What you output must match the entries exactly, apart from the pictures, which are left out.

[MATERIAL FOR THIS EXERCISE]

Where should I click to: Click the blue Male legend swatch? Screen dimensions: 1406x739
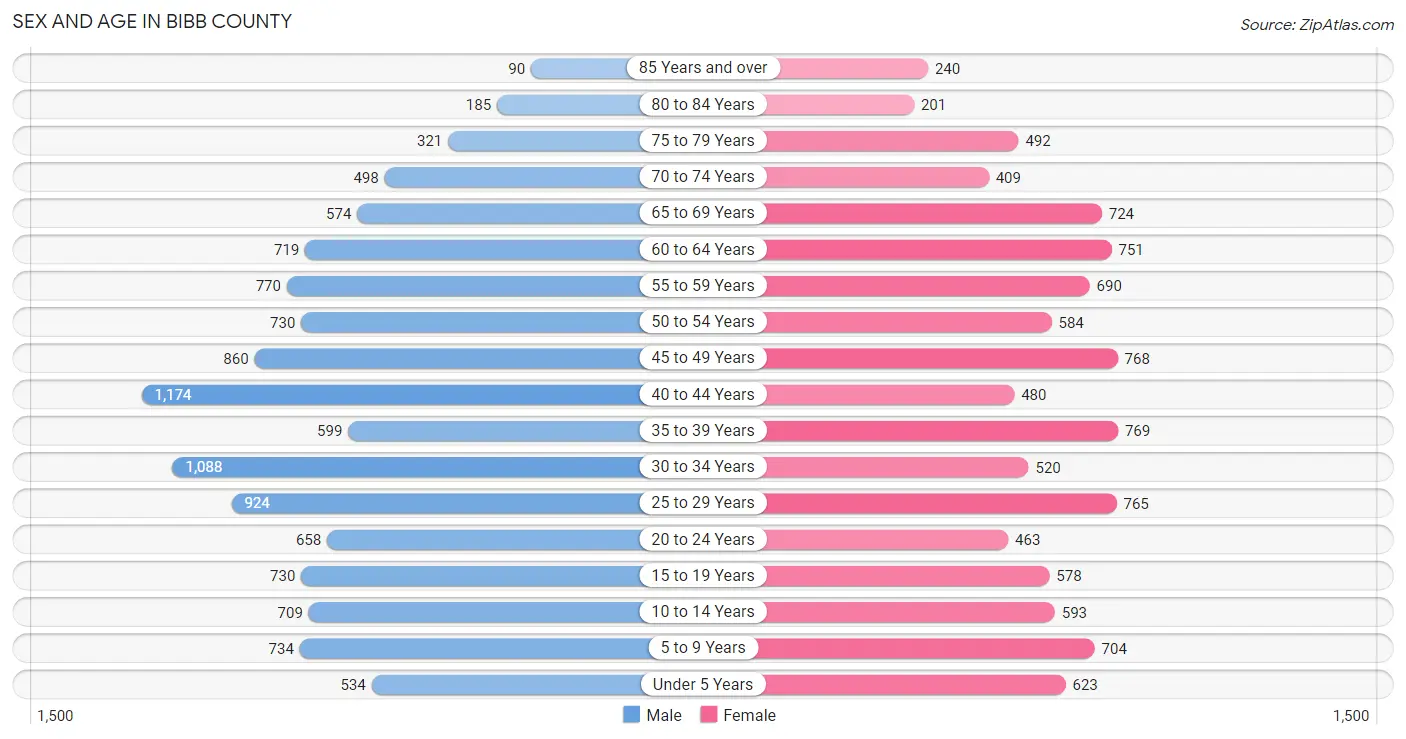click(x=631, y=715)
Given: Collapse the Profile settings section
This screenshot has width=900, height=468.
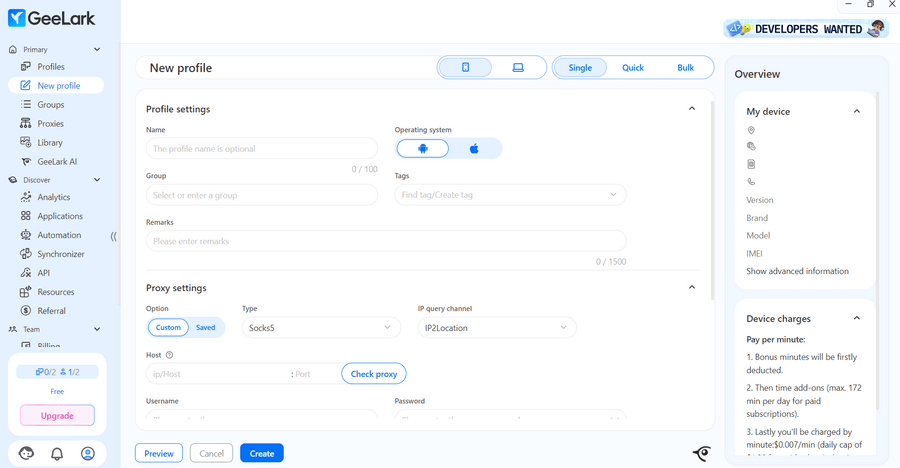Looking at the screenshot, I should [x=691, y=108].
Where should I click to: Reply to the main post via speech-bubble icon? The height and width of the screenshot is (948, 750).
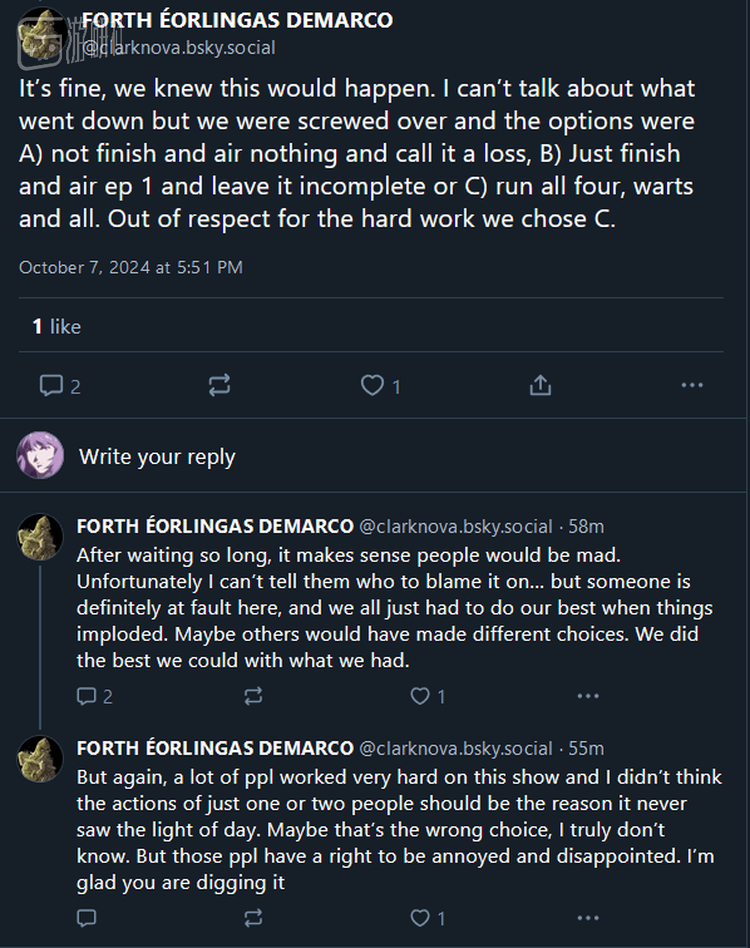(51, 385)
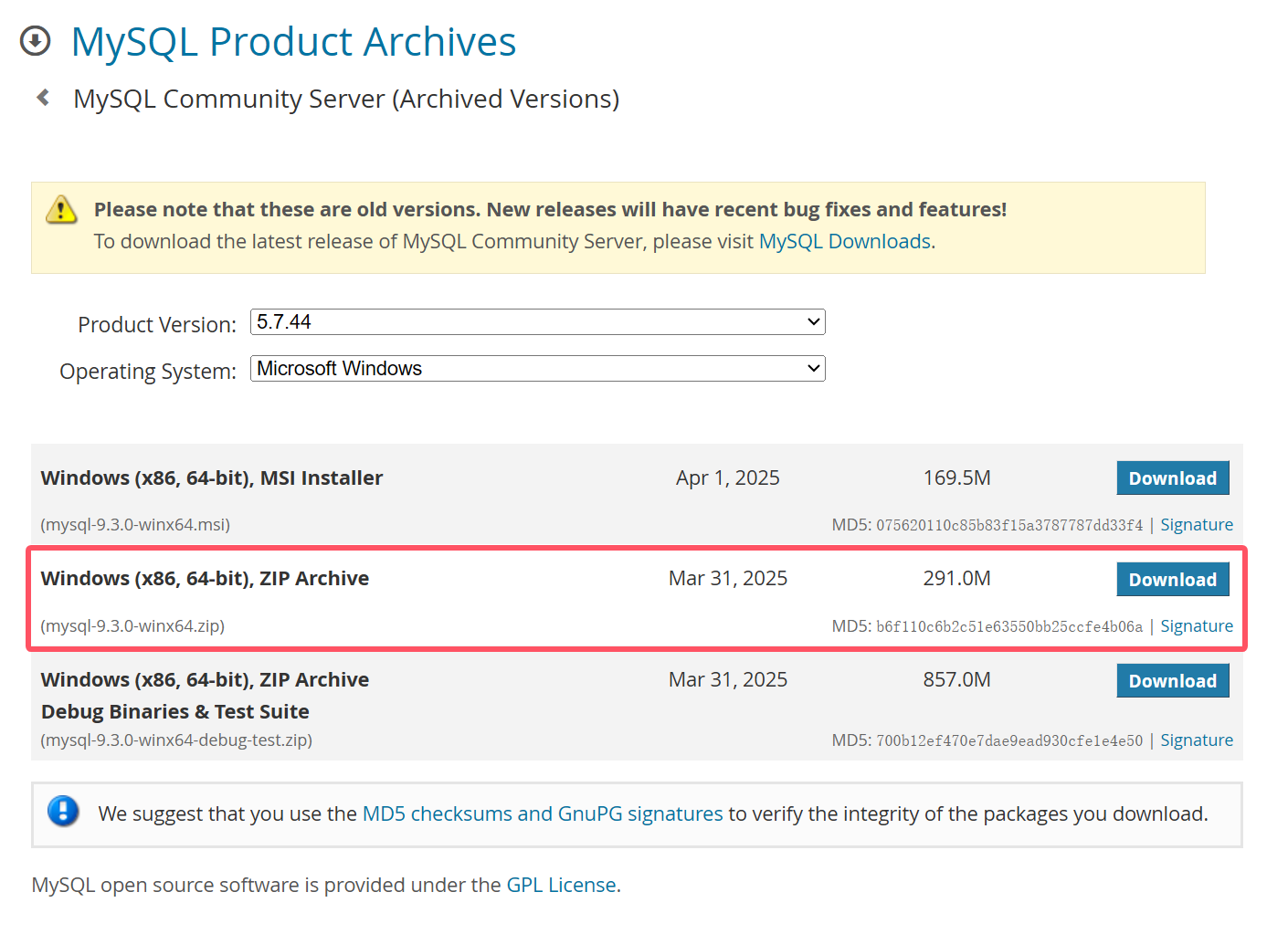This screenshot has height=934, width=1288.
Task: Open Signature link for mysql-9.3.0-winx64.zip
Action: click(x=1196, y=626)
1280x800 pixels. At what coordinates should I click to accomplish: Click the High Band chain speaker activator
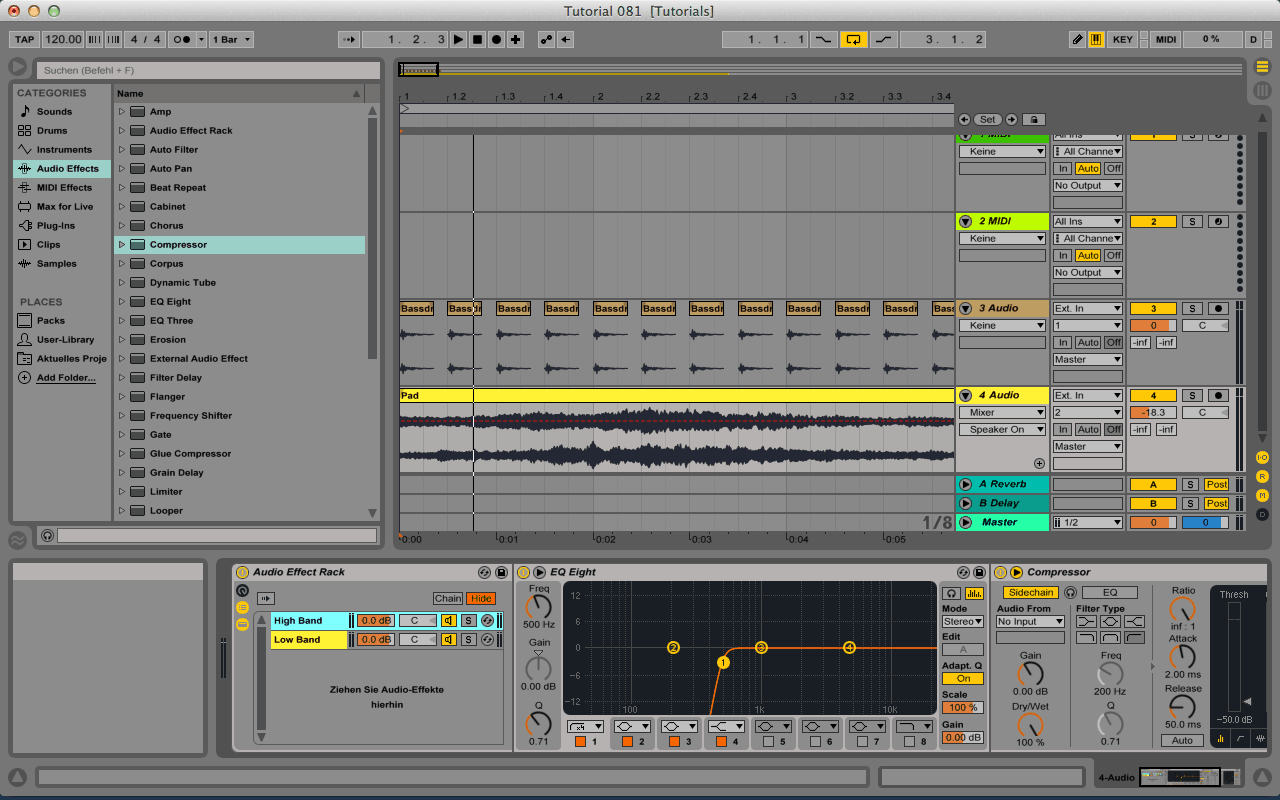pyautogui.click(x=448, y=621)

[/MATERIAL FOR THIS EXERCISE]

RESULT:
Where should I click to: Click the blue Male legend swatch? Screen dimensions: 1406x739
click(x=631, y=715)
Given: Collapse the Profile settings section
This screenshot has width=900, height=468.
Looking at the screenshot, I should [x=691, y=108].
Where should I click to: Reply to the main post via speech-bubble icon? The height and width of the screenshot is (948, 750).
(51, 385)
This screenshot has height=934, width=1288.
Task: Open Signature link for mysql-9.3.0-winx64.zip
Action: click(x=1196, y=626)
1280x800 pixels. At what coordinates should I click to accomplish: Click the High Band chain speaker activator
pyautogui.click(x=448, y=621)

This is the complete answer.